As a matter of fact, all traces of my old Superhero Salami Slinger account, and every raunchy video I’ve ever appeared in, whether solo or with Charlotte, have been wiped from the internet. When we told Ryan and Tessa the truth about Charlotte’s highly lucrative profession during my fourth year of vet school, we also told them about the shows Charlotte and I used to do together. As much as we could, anyway, without divulging all the Mr. DiMarco stuff. To Ryan and Tessa, we made it sound like we did all that crazy stuff to raise money for my tuition.

But anyway, when we told Ryan and Tessa about all that stuff several years ago, and I expressed concern that all those old videos might come back to haunt and/or embarrass me during my future career as a vet, Ryan said he had a close friend who’s a gifted hacker and that the guy might be willing to scrub everything from existence for me, free of charge, as a favor to Ryan.

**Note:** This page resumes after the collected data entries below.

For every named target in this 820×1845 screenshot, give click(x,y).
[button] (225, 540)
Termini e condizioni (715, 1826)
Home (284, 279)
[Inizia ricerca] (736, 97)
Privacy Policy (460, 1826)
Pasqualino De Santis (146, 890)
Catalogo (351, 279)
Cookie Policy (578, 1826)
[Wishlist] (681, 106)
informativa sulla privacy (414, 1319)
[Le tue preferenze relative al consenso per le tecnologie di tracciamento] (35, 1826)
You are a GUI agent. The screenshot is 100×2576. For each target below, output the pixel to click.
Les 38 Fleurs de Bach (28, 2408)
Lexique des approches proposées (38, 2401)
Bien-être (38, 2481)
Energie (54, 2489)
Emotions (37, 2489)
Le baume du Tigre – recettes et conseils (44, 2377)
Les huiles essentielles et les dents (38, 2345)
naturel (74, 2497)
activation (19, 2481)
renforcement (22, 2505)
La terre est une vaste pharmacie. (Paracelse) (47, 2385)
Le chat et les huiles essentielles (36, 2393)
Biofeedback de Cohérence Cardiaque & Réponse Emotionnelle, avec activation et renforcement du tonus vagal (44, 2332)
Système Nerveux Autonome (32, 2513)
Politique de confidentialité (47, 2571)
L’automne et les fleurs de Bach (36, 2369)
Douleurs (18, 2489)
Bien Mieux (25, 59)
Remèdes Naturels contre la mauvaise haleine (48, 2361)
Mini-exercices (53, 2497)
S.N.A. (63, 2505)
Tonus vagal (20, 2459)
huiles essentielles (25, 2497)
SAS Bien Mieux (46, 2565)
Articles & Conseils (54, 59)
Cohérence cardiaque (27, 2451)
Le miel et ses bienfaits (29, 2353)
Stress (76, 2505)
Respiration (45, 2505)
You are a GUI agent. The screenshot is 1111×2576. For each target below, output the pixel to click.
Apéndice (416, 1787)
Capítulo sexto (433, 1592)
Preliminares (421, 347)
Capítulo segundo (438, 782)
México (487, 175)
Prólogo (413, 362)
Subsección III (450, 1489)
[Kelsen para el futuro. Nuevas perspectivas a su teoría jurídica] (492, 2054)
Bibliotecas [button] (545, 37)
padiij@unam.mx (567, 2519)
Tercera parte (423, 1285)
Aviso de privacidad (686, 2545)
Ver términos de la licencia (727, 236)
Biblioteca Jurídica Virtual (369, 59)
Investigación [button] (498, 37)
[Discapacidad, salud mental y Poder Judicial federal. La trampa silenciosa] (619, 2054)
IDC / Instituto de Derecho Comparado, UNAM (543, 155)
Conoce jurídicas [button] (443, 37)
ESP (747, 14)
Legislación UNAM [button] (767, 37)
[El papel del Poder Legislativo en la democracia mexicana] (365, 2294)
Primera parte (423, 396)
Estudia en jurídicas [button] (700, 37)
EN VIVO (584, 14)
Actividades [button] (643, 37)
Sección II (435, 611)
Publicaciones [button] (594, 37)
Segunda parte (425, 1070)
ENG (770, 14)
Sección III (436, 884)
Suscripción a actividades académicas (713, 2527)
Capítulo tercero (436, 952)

In reply, I told Ryan I didn’t think that was remotely possible. “But if it is,” I added, “then I’d insist on paying your hacker friend for his trouble.” The next thing I knew—about two weeks later—everything was gone. Not only that, Ryan told me his hacker buddy, whoever he was, refused to take my money.

I’m bummed I’ll never be able to thank the hacker guy for what he did for me. Hopefully, Ryan expressed my thanks effusively enough to him. Because whoever he is, he’s a fucking genius and a generous soul and I’m forever in his debt. I’m thrilled to be a vet now and to let Charlotte be the only online star in our family these days—and not to have to worry that one of those videos might pop up to bite me in the ass.

Speaking of ass-biting, the Unicorn doesn’t do overtly sexual things for her fans, although she is always naked. The stuff Charlotte does runs the gamut from silly to mundane: doing chores around the house, dancing, cooking, baking, spinning cartwheels across the lawn, doing yoga in our home gym. It doesn’t matter. As long as it’s Charlotte—The Unicorn—and she’s doing it buck naked and in her signature purple, sparkling mask, her fans always eat it up.